Shock waves have two main characteristics: they can propagate in a liquid medium (1500m / sec in water) or gaseous (in air) or solid, compact (the tissues of the human body) and they carry energy.

These waves are produced by a handpiece that is placed on the body and can be transmitted to a well localized point or region of the body. Wave energy is discharged only in the targeted area without involving nearby tissues. The biological mechanism of action is not yet well understood.
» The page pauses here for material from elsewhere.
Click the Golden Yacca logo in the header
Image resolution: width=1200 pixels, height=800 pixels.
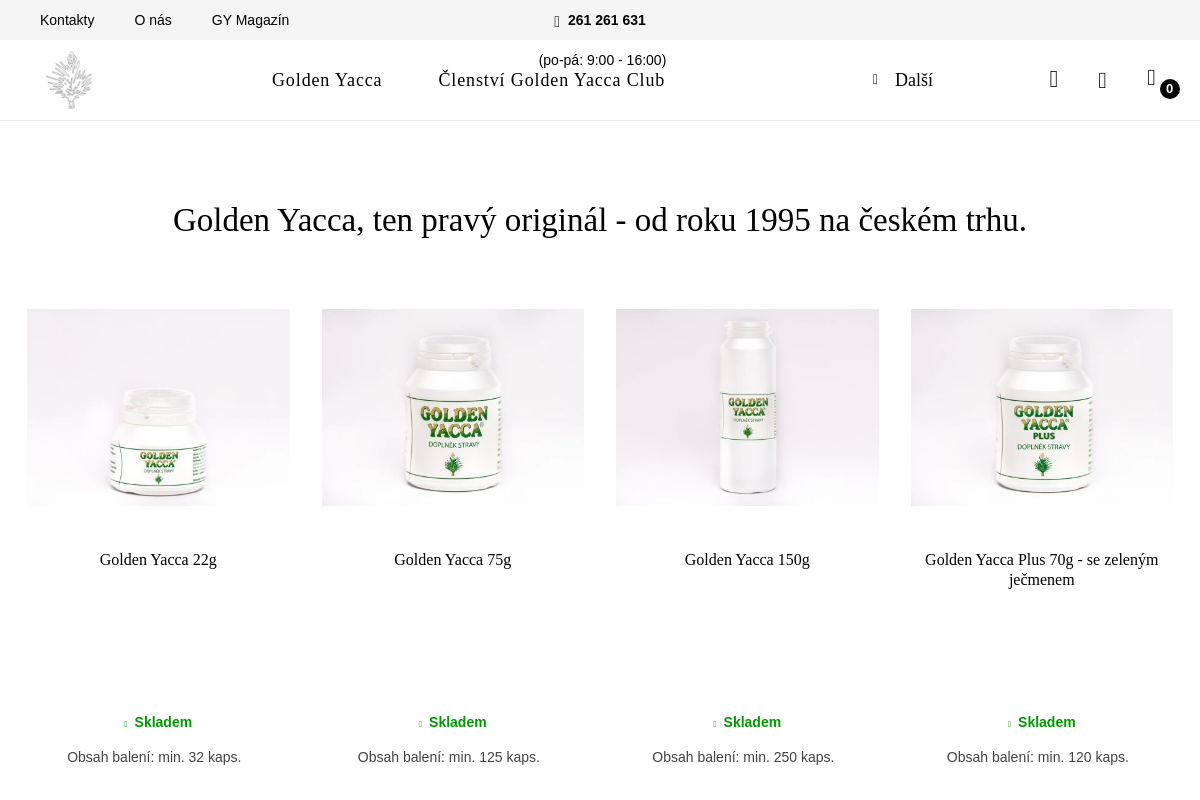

It is thought that the cells of the tissue, affected by the shock waves, are first compressed, due to the positive pressure deriving from the energy carried by the shock wave, and then expand due to the intrinsic properties of tension, almost like a balloon. swollen, creating microscopic bubbles, which induce a stress, an opening, of the cell membrane with the release of angiogenic factors.

Low-intensity shock wave therapy is non-invasive and has been applied to the treatment of chronic prostatitis as it induces an increase in vascularity, an increase in anti-inflammatory signals, an interruption of painful nerve impulses and a reduction in passive muscle tone.

A recently published study (Guu SJ, 2018) shows that 76% of patients with chronic prostatitis unresponsive to anibiotic, anti-inflammatory and alpha-blocker therapy 4 weeks after low-intensity shockwave therapy had a benefit that in 82% of patients were greater than 3 months of follow-up.